Installation, configuration of Linux software, Windows operating systems
Schedule of monthly maintenance works.
If you expect to read about how to organize periodic maintenance works, this material is not exactly what you were looking for. I am going to talk about the realities I have encountered with and about the experience gained in trying to turn everything on the path of systematization and automation.
First of all, I will give a list of works that are eventually performed periodically:
- Viewing system logs, network equipment, backup system.
- Operating systems and software updates.
- Analysis of consumed resources (disk space, memory and CPU)
- Test backups deployment.
- Viewing the hardware status (including the directly visual).
- Service accounts passwords changing. Operations with weak users passwords.
- Disabling outdated users accounts, computers and services.
- Network traffic analysis.
- Certificates and revoked certificates list updating.
In order to talk about each type of work in more detail, it is necessary to describe a little the environment in which it all works. In fact, there have been several environments, so I will consider only those features that will be useful for understanding of today’s material.
So, in my infrastructure there are up to 10 physical servers, virtualization system (up to 50 virtual servers), PC with control systems for technical services (lighting, television, etc.), data storage systems of different sizes, a number of switches and routers, firewall, monitoring system, ActiveDirectory. The vast majority of servers is from the Windows family.
Viewing systems logs, network equipment, backup system
Performed daily. Key messages (including successful ones) are sent by e-mail notification. For example, the lack of a report on successfully created backups already indicates a problem. To view logs, the principle of centralization is used, that is, setting up the collection of all systems logs in a single place.
In my case, such role is performed by the monitoring system, which generates warnings, including on the basis of the Windows log, syslog and can read text files. In case of problem detection, it is put in the queue of system administrator’s tasks on this issue prioritized accordingly. If necessary, he may get recommendations for fixing the problem.
Operating systems and software updates
Is monthly performed for each server or product. In practice, the operating systems update is as follows. A list of servers including PC administrators is made. For each server or PC, an update day is reserved. It turns out that 2-3 servers are updated per day. Depending on the server tasks, the installation and subsequent restart of the server is performed during working or non-working hours (for example, during a break). Based on this, it is necessary to choose the right “neighbors”, updated in one day.
Also, servers that perform the tasks of the same type (for example, fault-tolerant cluster nodes) should be updated with a time difference of more than one week.
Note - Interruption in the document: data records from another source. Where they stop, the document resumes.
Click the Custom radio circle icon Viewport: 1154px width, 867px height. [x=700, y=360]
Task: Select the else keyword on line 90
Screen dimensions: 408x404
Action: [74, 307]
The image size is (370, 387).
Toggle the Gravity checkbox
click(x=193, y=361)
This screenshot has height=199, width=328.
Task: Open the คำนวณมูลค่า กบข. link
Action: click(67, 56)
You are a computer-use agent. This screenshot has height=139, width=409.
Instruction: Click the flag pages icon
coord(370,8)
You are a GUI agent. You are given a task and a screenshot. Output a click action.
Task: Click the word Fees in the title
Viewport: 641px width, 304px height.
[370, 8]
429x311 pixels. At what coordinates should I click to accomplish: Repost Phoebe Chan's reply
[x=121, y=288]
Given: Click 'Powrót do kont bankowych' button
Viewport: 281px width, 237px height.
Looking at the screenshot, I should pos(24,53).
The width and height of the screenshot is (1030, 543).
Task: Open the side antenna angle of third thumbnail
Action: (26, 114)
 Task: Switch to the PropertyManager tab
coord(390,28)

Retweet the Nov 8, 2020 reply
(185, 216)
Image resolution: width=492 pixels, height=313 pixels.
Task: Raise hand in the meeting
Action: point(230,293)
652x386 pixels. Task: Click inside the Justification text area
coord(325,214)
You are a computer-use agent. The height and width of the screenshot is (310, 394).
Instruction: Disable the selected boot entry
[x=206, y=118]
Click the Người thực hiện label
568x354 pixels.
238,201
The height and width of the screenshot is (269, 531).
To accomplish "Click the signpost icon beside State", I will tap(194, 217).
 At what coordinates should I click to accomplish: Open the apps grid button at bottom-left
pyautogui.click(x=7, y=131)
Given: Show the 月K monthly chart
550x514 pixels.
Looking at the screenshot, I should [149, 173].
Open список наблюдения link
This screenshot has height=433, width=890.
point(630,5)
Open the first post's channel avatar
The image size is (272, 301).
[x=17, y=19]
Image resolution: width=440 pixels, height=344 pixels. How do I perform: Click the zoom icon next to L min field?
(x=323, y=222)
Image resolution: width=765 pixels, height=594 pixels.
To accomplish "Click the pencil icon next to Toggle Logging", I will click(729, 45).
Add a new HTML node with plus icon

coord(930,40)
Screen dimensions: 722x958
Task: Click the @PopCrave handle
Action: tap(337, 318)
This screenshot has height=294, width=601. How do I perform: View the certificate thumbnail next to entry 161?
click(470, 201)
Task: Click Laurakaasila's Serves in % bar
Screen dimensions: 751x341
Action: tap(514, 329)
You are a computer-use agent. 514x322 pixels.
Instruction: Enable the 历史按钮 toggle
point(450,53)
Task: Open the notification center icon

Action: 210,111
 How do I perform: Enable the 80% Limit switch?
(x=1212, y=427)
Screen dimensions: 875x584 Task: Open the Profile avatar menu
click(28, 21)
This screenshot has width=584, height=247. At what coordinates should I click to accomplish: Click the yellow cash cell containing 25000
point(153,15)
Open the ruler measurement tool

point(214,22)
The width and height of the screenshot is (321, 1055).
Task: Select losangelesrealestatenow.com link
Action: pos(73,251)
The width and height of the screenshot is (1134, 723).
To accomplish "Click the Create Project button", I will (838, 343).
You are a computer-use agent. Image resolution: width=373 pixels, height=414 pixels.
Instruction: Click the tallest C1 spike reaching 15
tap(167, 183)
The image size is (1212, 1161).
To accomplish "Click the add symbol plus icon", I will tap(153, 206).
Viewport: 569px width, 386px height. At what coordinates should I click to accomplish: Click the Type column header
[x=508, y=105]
Thus, some updates testing is organized, because there are not enough technical and human resources to create a test environment in our reality. The software is updated as new versions are released, and it is convenient to receive notification of their availability by mail. If there is an update, the task goes to the queue of the system administrator’s tasks, on this issue.
Analysis of consumed resources (disk space, memory and CPU)
Performed monthly. Despite the fairly competent planning (even with a margin), not once in my practice I had to solve the problem of excessive resources consumption. Besides the systems operation features, the cause of this problem often was the human factor and excessive confidence in the monitoring system, which does not always have time required for responding to the situation changes before the server crashes.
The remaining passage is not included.